--- START ---
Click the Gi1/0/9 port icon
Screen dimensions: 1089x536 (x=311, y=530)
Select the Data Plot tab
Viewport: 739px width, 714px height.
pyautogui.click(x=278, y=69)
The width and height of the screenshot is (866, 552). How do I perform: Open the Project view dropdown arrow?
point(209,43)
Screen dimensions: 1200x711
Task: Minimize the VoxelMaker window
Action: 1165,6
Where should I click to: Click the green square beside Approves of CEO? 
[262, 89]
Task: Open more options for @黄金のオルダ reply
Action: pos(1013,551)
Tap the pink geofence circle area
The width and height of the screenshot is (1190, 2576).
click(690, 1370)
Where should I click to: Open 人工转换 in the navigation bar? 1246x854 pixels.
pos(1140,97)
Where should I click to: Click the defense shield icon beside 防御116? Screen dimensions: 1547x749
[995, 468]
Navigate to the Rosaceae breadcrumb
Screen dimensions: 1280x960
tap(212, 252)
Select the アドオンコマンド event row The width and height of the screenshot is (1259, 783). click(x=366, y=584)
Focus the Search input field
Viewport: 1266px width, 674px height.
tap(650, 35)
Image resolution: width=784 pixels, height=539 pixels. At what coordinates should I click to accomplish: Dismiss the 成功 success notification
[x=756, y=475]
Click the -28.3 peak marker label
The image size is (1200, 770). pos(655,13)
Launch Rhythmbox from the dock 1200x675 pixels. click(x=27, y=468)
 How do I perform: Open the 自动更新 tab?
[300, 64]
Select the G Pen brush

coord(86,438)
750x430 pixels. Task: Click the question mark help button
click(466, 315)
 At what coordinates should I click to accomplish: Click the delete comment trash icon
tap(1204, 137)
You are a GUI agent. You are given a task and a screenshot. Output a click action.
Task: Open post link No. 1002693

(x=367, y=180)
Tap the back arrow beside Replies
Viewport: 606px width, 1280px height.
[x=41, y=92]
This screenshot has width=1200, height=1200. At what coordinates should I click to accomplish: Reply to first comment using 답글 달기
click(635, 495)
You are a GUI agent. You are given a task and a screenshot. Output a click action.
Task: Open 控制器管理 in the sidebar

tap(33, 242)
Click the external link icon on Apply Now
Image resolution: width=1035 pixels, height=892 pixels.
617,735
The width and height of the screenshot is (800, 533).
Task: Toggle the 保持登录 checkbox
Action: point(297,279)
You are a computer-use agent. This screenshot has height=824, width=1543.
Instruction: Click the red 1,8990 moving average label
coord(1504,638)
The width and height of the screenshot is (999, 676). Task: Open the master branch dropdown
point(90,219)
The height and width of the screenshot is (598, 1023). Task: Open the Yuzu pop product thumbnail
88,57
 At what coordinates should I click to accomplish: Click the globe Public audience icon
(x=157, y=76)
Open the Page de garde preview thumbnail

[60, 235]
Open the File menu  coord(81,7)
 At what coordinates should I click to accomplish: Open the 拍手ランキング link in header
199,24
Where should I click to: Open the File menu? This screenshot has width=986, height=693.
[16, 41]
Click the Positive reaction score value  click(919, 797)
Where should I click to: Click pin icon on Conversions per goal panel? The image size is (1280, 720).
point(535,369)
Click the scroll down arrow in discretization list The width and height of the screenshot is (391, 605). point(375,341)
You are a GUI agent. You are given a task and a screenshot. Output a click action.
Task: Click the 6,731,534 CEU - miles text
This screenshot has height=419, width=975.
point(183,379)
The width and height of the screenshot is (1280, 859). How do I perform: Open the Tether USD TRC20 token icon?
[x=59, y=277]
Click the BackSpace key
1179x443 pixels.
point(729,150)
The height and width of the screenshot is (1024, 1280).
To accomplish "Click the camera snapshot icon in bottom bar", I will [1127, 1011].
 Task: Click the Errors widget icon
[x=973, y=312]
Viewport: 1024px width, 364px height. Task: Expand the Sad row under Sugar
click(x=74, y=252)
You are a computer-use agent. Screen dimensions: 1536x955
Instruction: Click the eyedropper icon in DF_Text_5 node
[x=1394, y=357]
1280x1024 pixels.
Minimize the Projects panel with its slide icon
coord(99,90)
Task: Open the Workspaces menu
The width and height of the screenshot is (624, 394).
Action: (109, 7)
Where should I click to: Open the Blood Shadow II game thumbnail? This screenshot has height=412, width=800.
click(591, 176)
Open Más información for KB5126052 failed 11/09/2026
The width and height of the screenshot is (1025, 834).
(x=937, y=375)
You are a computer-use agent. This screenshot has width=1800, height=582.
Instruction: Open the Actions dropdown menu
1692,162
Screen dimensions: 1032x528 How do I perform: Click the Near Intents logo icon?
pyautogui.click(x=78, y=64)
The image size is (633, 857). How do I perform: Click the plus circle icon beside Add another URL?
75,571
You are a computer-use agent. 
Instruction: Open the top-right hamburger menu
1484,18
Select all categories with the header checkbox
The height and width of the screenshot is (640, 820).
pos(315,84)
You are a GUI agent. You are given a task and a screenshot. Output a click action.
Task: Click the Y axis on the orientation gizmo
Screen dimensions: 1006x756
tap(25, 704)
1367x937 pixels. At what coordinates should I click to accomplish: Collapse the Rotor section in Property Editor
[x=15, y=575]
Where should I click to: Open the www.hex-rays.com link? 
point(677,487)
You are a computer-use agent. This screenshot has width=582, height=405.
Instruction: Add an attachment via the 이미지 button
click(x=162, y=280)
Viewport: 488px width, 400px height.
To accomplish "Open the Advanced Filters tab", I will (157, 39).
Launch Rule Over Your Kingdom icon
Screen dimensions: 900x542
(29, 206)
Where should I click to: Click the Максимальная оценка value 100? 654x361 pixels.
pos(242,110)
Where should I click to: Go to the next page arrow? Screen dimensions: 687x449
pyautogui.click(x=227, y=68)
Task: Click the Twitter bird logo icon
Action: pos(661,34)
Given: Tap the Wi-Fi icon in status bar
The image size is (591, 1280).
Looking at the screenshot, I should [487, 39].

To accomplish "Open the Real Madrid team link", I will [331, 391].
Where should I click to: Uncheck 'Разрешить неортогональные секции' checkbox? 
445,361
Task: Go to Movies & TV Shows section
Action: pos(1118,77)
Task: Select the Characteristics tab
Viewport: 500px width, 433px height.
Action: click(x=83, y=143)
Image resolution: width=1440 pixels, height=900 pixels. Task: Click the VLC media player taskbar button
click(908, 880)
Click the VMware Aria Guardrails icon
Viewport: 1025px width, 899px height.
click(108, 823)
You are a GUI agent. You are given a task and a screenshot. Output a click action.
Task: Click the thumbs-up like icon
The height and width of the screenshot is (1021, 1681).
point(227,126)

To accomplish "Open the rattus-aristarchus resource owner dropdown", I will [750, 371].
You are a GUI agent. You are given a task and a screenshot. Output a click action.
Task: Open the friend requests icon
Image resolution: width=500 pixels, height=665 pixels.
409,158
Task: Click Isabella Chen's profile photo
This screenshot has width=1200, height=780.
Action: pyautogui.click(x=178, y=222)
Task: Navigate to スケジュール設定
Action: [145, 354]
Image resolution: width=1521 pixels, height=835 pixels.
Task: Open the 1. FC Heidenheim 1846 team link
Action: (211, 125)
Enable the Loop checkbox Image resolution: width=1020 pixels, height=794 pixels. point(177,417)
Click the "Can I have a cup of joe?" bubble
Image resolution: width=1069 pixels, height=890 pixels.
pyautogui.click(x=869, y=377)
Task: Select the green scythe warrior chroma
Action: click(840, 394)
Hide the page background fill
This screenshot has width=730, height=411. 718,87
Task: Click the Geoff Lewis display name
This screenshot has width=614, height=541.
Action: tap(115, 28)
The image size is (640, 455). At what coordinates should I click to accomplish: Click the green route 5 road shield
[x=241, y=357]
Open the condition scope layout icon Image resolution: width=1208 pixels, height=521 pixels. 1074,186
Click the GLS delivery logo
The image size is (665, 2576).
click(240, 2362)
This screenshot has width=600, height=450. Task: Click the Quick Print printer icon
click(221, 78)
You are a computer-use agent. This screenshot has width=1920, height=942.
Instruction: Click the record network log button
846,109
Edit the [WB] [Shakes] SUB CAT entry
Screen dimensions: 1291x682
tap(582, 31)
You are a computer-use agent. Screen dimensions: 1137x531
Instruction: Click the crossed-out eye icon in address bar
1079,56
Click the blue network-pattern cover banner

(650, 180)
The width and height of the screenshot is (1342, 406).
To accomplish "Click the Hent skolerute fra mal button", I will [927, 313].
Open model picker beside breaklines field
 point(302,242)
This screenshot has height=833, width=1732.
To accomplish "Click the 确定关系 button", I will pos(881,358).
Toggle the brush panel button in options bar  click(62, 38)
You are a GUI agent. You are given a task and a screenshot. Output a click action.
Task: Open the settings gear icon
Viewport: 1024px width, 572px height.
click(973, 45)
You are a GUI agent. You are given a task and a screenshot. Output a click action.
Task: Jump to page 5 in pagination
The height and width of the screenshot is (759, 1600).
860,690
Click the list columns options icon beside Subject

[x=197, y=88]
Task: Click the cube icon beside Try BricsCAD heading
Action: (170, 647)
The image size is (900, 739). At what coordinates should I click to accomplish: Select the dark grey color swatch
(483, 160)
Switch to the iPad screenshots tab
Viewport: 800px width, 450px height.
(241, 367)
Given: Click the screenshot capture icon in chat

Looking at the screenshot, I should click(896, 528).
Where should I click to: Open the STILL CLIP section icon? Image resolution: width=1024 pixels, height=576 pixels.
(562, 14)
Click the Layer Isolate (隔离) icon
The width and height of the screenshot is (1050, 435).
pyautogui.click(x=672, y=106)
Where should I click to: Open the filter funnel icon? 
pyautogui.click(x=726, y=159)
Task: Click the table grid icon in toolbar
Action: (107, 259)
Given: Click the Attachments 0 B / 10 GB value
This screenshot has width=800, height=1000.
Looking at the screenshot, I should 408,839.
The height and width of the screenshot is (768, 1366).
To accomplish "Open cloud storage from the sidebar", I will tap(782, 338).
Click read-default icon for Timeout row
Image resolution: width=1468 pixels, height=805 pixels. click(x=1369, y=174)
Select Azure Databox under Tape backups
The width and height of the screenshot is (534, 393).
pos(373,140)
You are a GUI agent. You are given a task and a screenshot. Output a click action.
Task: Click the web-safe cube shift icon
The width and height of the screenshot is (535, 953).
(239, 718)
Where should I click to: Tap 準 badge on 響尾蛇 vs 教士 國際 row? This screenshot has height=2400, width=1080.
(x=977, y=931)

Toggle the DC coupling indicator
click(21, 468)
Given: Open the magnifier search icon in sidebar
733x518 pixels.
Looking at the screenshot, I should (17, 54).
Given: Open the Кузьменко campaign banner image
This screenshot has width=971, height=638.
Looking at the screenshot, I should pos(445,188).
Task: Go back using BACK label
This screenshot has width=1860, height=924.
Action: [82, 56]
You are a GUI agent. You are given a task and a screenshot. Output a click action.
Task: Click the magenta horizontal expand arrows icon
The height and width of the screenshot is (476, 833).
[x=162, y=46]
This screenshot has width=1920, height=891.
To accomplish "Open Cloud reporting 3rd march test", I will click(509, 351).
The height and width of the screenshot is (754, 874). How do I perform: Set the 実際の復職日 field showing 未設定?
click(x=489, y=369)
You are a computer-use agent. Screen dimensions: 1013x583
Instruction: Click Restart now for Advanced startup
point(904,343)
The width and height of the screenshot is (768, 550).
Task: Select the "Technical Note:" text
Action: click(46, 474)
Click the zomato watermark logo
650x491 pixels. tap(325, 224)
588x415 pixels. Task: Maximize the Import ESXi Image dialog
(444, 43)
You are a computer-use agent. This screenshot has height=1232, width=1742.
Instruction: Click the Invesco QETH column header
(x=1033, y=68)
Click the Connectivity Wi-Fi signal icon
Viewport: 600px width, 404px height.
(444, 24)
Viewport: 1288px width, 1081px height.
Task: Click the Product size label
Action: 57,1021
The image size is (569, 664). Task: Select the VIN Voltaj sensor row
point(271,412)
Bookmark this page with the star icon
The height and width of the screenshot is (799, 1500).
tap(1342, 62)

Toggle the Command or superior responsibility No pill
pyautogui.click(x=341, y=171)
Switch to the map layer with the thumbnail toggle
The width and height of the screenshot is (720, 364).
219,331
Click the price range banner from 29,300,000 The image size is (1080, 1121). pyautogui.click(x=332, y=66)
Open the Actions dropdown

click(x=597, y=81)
--- END ---
- WHAT NEEDS TO BE DONE
In the listing above, find the line with "Tap the back arrow beside Replies" and the line with "Click the scroll", then reproduce both and every line between them exactly.

- SOLUTION TO THE PROBLEM
Tap the back arrow beside Replies
Viewport: 606px width, 1280px height.
[x=41, y=92]
This screenshot has width=1200, height=1200. At what coordinates should I click to accomplish: Reply to first comment using 답글 달기
click(635, 495)
You are a GUI agent. You are given a task and a screenshot. Output a click action.
Task: Open 控制器管理 in the sidebar

tap(33, 242)
Click the external link icon on Apply Now
Image resolution: width=1035 pixels, height=892 pixels.
617,735
The width and height of the screenshot is (800, 533).
Task: Toggle the 保持登录 checkbox
Action: point(297,279)
You are a computer-use agent. This screenshot has height=824, width=1543.
Instruction: Click the red 1,8990 moving average label
coord(1504,638)
The width and height of the screenshot is (999, 676). Task: Open the master branch dropdown
point(90,219)
The height and width of the screenshot is (598, 1023). Task: Open the Yuzu pop product thumbnail
88,57
 At what coordinates should I click to accomplish: Click the globe Public audience icon
(x=157, y=76)
Open the Page de garde preview thumbnail

[60, 235]
Open the File menu  coord(81,7)
 At what coordinates should I click to accomplish: Open the 拍手ランキング link in header
199,24
Where should I click to: Open the File menu? This screenshot has width=986, height=693.
[16, 41]
Click the Positive reaction score value  click(919, 797)
Where should I click to: Click pin icon on Conversions per goal panel? The image size is (1280, 720).
point(535,369)
Click the scroll down arrow in discretization list The width and height of the screenshot is (391, 605). point(375,341)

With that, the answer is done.